Emprendimos el regreso con un pibe de 15 años llamado Vidal, quien nos acompañó y mientras nos contaba historias de cómo eran las cosas ahí. Que el flaco iba a la escuela primara que había terminado hacía un año a caballo, y ahí se quedaba toda una semana ya que llegar era bastante complicado. También nos contó que jugaba al fútbol regularmente a 2000 metros de altura, y aparte, que podía jugar todo el día que no se cansaba. Yo me imaginaba el estado físico de ese pibe y ya quería verlo atrás de una redonda corriendo.
Sobre el filo, se encuentra una confitería a la cual decidimos ir por un refrigerio y aparte, para poder apreciar la vista fantástica que había desde ahí arriba. Con Tony y Vidal nos clavamos una cervecita, mientras la Negra se ajustició una porción de torta criminal de chocolate con un capuchino. La confitería me hizo acordar al parador que está arriba del Catedral, en Bariloche, no solo por la similitud de la construcción sino de las condiciones, un frío de locos, una vista fenomenal y muchos lugareños tratando de lucrar con turistas.
Volvimos de la excursión bastante cansados pero muy contentos de haber elegido esa salida. La verdad, el pasaje ya se había pagado habiendo visto eso.
Una de las cosas que yo más rescato de los viajes son las personas que uno conoce o se cruza durante un viaje, por corto que sea, y por cerca que sea de donde es uno. Esta vez no fue la excepción. En el hotel, de noche había un señor llamado Gary con el cual nos detuvimos a hablar unas cuantas horas, el tipo con una vida repleta de experiencias, no titubeó en compartirlas con nosotros. El flaco era de Ituzaingó, lo echaron del trabajo cuando tenía 50 años y automáticamente quedó excluido del sistema. Se le dio la oportunidad de ir a trabajar a Merlo y viendo que el pibe dominaba el francés y el inglés sabía que no iba a tener dificultades y aparte se iba a sentir útil y activo nuevamente. Yo me ponía a pensar, un tipo que habla 3 idiomas está excluido… me dio un poco de escalofríos, pero entendí que vivimos en Argentina. Gary nos siguió contando muchas anécdotas, pero era evidente que en muchos momentos la había pasado mal ya que todas sus anécdotas tenían un tono lúgubre y tirando a muy pesimista. Igualmente disfrutamos mucho de sus cuentos y charlas.
El último día en Merlo lo utilizamos más que nada para descansar y boludear, teníamos que hacer el check out del hotel a las 10 de la mañana, pero por suerte negociamos con la gente, quedarnos medio día más. Lo bueno de esto es que la flaca que estaba a cargo me dice… si, no tengo problema con que te quedes, pero mirá que nosotros cerramos y acá no queda nadie. Solamente gente trabajando. Para entrar y salir vas a tener que usar “puertas alternativas”. No nos importó y nos quedamos solos en todo el hotel. ¡Increíble!

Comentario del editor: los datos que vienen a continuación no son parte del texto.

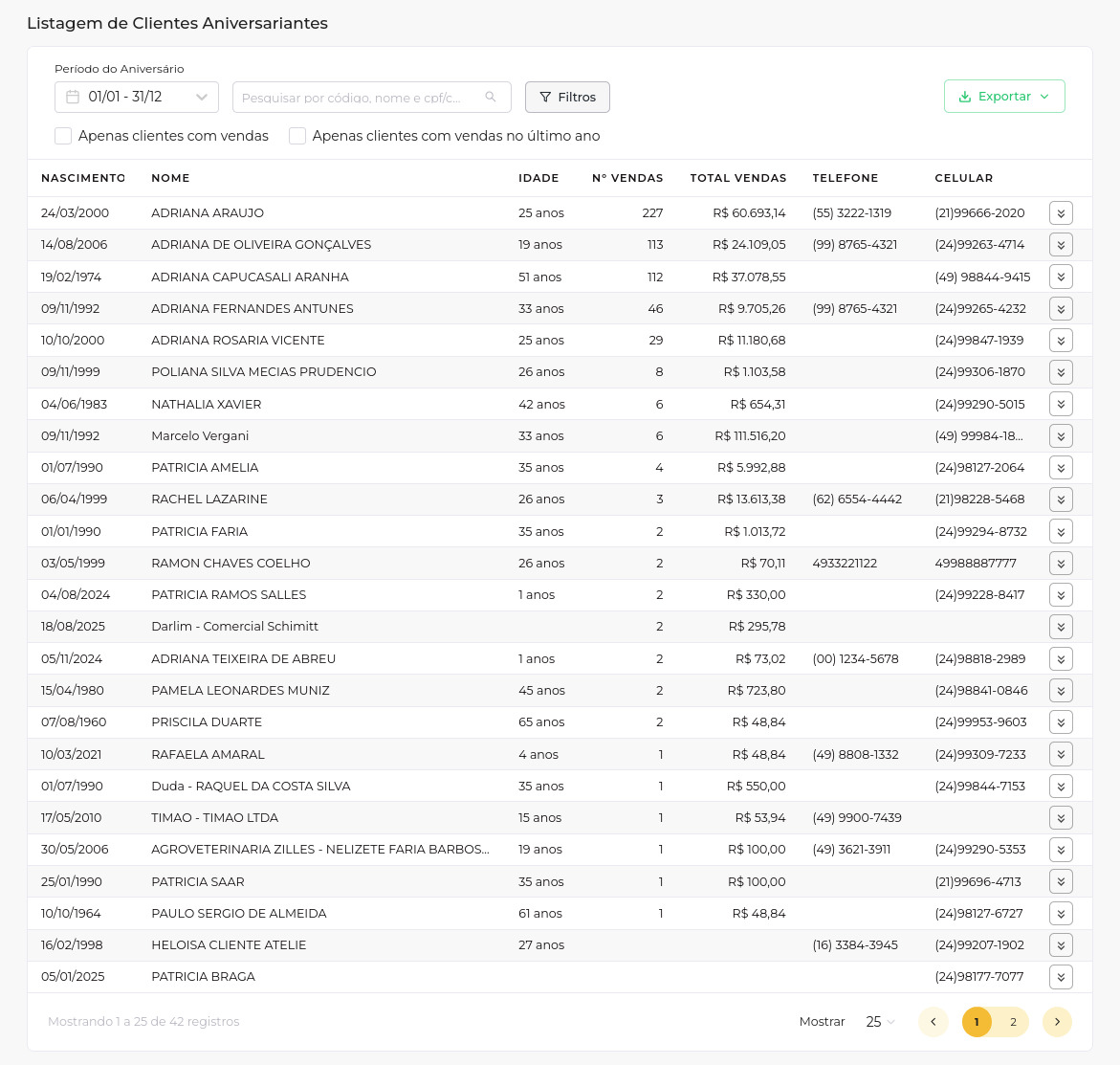Screen dimensions: 1120x1065
Task: Click the calendar icon in period field
Action: coord(73,98)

Como todo último día hicimos muchas compras de boludeces, pero la verdad, es que muchas estaban más que lindas y accesibles, sin que te partan el marulo por algo.

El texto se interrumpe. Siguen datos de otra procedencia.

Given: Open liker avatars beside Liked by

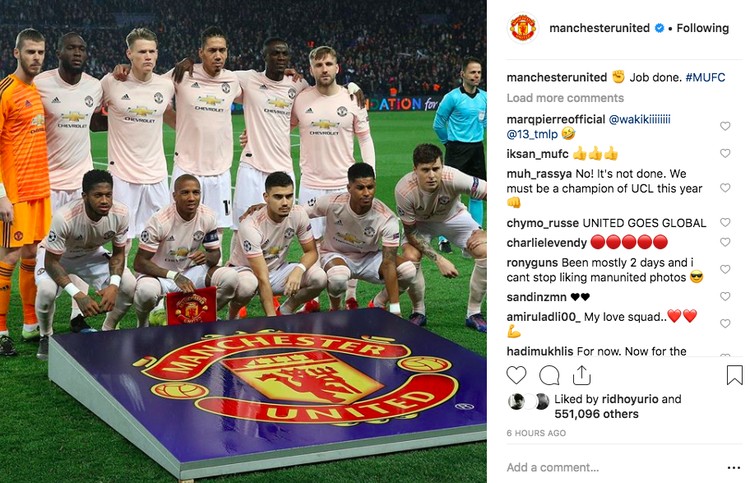Looking at the screenshot, I should tap(529, 402).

Merlo es una ciudad que tiene mucha atracción por jubilados, o sea, si uno va a buscar joda, desde ya que no es el lugar. Merlo de por sí solo tampoco vale la pena, pero hacer excursiones le agregan mucho valor y hace que sea un destino como para hacer base y luego de ahí hacer las excursiones tomándose el tiempo que uno quiera. Merlo también sin lugar a dudas es la capital del descanso, va todo muy lento y aparte, el horario de los negocios es tan acotado que no te queda otra que dormir.